Available data Block Start
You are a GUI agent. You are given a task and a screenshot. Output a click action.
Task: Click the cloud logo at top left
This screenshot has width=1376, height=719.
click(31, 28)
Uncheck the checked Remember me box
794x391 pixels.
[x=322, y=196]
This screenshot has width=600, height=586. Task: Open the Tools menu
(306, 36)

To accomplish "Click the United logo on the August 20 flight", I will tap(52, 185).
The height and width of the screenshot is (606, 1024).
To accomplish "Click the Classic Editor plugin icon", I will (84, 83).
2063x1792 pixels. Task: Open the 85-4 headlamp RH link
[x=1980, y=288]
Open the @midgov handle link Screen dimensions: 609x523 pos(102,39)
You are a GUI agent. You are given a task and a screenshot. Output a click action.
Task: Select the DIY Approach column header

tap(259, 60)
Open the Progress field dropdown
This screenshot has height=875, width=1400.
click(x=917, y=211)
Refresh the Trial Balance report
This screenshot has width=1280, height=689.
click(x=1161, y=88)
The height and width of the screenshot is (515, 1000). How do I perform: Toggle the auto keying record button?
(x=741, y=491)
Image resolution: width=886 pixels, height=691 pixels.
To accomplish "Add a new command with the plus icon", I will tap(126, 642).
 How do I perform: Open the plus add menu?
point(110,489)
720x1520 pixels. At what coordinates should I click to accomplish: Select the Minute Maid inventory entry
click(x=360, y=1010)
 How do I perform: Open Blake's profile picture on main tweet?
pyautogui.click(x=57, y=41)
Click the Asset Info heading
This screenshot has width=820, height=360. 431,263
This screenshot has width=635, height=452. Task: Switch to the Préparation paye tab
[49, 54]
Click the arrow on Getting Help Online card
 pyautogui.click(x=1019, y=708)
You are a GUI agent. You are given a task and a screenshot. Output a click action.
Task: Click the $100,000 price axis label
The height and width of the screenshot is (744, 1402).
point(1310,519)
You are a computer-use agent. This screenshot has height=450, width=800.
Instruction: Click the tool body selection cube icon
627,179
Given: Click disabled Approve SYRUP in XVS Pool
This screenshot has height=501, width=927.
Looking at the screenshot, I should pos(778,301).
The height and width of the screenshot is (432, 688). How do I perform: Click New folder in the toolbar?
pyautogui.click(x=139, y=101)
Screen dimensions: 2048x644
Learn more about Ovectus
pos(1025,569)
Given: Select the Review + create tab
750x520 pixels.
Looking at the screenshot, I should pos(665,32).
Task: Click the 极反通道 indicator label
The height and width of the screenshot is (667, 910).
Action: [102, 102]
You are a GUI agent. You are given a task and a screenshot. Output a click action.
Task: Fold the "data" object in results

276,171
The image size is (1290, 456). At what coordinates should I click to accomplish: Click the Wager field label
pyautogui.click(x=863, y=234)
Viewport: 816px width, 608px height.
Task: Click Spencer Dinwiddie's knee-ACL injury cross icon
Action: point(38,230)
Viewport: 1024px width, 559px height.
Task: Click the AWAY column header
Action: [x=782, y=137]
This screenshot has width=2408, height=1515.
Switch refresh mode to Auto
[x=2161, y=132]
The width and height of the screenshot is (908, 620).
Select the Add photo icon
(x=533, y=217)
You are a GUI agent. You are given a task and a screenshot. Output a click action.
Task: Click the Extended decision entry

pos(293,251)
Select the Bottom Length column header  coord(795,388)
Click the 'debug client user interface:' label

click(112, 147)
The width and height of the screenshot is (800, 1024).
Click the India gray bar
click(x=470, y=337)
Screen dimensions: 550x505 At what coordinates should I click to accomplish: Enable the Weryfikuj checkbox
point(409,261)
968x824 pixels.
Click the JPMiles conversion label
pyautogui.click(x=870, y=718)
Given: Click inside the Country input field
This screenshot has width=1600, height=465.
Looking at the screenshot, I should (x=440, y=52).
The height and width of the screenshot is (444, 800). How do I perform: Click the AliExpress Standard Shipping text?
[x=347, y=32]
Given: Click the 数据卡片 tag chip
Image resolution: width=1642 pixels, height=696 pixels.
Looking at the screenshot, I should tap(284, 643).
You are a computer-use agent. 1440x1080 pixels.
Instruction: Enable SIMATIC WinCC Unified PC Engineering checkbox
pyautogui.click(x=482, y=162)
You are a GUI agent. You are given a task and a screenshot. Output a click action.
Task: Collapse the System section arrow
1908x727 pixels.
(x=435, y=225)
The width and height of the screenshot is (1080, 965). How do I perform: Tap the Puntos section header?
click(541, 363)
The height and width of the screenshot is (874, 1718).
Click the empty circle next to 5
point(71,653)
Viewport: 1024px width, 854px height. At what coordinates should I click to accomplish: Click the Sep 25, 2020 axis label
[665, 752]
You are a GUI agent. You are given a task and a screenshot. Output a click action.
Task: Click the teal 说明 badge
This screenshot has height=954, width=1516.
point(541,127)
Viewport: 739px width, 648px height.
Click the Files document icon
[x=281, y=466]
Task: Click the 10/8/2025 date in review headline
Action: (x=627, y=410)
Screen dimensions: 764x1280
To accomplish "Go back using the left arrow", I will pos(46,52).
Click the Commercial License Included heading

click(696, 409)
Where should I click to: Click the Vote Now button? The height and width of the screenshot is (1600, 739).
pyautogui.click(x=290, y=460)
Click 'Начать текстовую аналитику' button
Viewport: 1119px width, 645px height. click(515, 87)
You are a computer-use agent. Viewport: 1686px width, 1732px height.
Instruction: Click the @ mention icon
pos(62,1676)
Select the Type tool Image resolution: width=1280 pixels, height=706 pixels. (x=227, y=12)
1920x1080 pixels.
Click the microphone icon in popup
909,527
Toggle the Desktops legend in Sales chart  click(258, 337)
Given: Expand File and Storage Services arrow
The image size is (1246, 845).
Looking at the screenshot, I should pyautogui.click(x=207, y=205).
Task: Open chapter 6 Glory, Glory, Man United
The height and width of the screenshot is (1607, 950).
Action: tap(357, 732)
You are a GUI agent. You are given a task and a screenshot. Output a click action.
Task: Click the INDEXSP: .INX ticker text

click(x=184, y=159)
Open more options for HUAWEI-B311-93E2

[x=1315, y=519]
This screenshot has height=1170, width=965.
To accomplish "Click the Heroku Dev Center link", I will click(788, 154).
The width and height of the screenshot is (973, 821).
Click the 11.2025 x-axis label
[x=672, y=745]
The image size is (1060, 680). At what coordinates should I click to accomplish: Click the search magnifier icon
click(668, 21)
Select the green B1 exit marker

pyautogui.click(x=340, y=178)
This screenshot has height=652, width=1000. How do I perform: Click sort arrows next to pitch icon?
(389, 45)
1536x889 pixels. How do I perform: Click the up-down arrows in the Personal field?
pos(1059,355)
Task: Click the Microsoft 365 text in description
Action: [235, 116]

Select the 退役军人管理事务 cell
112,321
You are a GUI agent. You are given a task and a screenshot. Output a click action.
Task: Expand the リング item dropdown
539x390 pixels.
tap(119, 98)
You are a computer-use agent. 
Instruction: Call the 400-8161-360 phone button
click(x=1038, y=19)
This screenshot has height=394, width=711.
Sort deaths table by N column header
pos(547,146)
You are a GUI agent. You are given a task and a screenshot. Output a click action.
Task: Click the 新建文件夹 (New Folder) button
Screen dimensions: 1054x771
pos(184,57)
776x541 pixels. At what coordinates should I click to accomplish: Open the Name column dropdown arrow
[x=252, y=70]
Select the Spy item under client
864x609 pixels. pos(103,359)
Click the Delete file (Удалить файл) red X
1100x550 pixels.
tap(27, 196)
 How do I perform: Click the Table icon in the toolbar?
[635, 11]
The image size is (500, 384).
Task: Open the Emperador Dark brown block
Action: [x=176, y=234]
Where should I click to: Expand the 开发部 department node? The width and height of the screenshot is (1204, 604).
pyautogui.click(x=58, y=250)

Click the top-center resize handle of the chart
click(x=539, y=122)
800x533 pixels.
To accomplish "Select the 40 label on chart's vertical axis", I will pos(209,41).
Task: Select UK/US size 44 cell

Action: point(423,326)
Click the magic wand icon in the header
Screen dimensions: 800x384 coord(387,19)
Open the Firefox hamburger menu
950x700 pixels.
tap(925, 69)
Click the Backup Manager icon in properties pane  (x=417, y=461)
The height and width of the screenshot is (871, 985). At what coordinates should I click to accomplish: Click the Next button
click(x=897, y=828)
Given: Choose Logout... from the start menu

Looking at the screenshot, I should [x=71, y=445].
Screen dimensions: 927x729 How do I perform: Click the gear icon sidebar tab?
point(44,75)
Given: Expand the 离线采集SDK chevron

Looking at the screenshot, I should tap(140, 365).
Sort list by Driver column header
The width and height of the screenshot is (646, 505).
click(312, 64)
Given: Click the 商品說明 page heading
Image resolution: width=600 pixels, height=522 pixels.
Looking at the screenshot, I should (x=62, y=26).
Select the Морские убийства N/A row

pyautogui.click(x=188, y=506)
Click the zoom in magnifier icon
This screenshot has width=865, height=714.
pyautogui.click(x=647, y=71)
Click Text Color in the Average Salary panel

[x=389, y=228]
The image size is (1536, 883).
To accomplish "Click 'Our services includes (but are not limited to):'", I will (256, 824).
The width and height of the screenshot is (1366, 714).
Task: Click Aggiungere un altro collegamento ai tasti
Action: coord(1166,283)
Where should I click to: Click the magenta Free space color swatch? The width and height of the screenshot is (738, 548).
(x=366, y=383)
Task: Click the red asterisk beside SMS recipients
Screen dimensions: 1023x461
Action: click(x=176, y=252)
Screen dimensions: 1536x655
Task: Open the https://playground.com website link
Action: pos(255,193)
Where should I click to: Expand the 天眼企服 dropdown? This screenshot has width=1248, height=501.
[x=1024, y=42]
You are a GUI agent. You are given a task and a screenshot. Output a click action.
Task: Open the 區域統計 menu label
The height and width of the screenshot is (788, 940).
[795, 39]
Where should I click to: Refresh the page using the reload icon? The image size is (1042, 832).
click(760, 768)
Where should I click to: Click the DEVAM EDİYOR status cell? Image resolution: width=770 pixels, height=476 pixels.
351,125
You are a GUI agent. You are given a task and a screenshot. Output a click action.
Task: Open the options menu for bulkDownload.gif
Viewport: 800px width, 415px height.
Available data Block End
• Directions for this task:
After reading the records above, work out how many lines contain "computer" and give that number only.

• Response for this exercise:
4